== WORK TO BE COMPLETED ==
Set down all of the data that follows word for word, without the images.

== Segment start ==

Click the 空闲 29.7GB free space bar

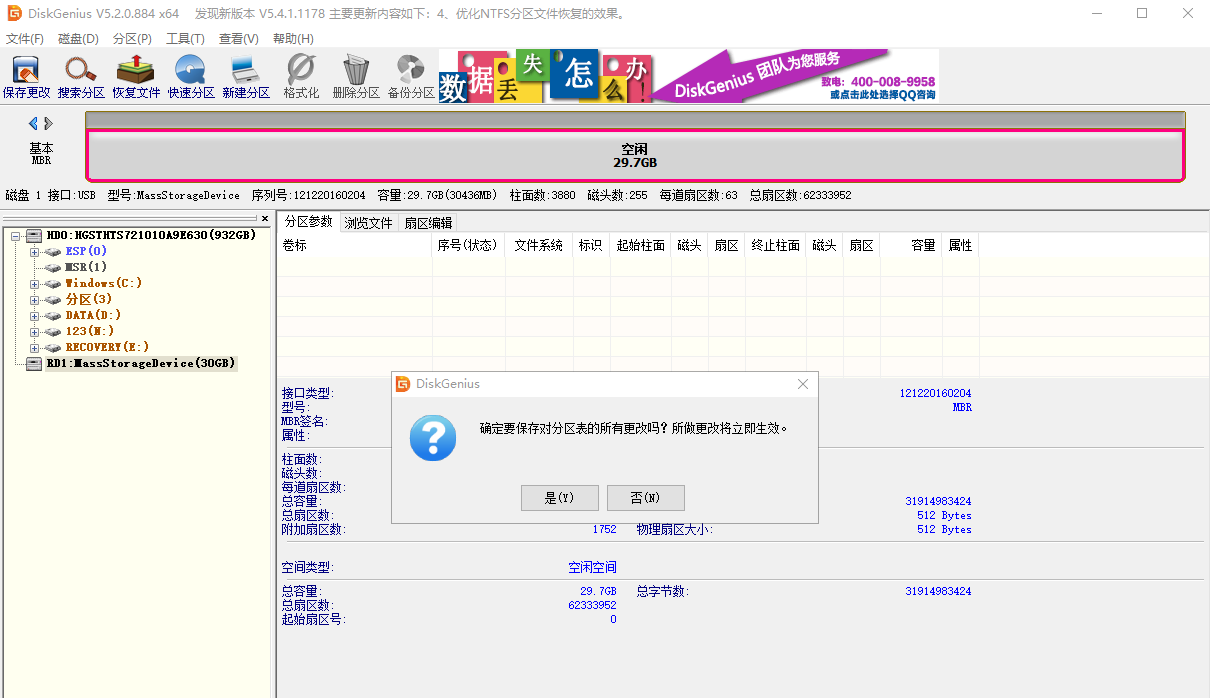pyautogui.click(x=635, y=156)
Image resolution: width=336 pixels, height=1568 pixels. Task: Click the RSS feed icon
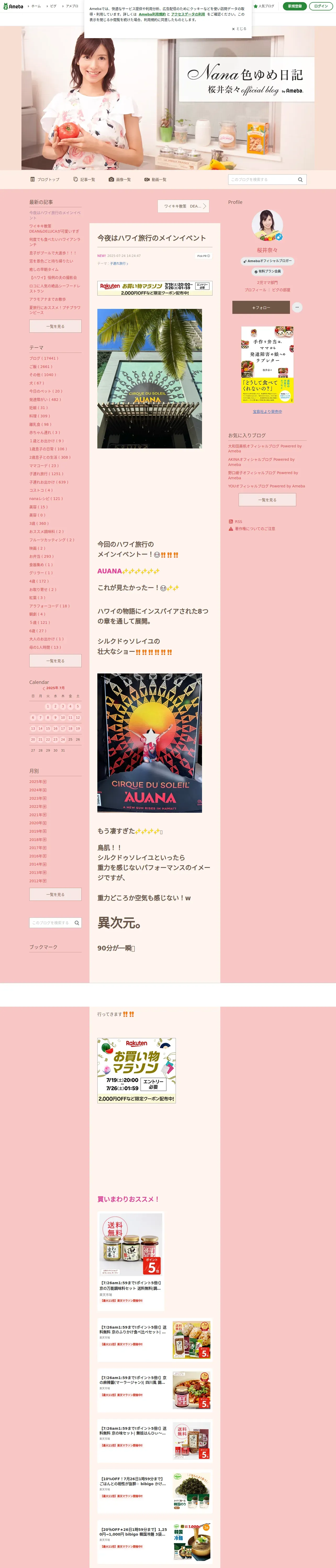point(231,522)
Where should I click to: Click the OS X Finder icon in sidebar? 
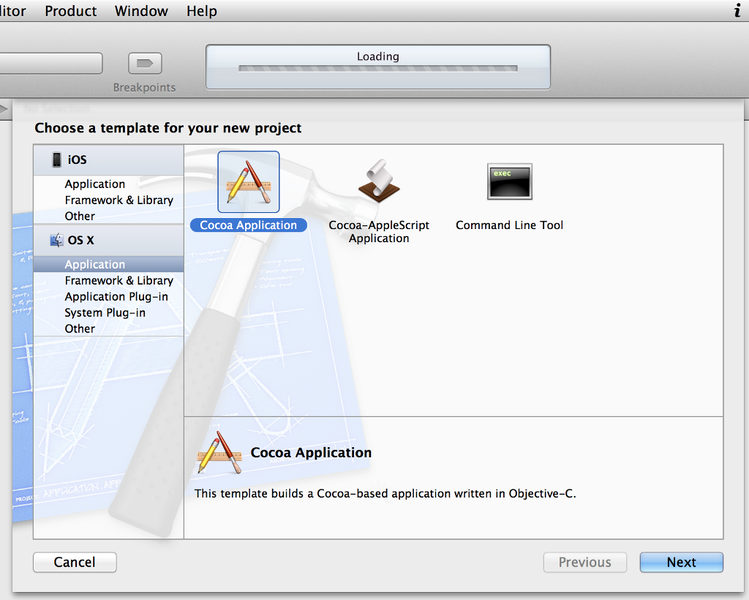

== Segment end ==

== SOLUTION TO THIS EXERCISE ==
Click the 空闲 29.7GB free space bar

pyautogui.click(x=635, y=156)
Image resolution: width=336 pixels, height=1568 pixels. Task: Click the RSS feed icon
point(231,522)
Where should I click to: Click the OS X Finder icon in sidebar? 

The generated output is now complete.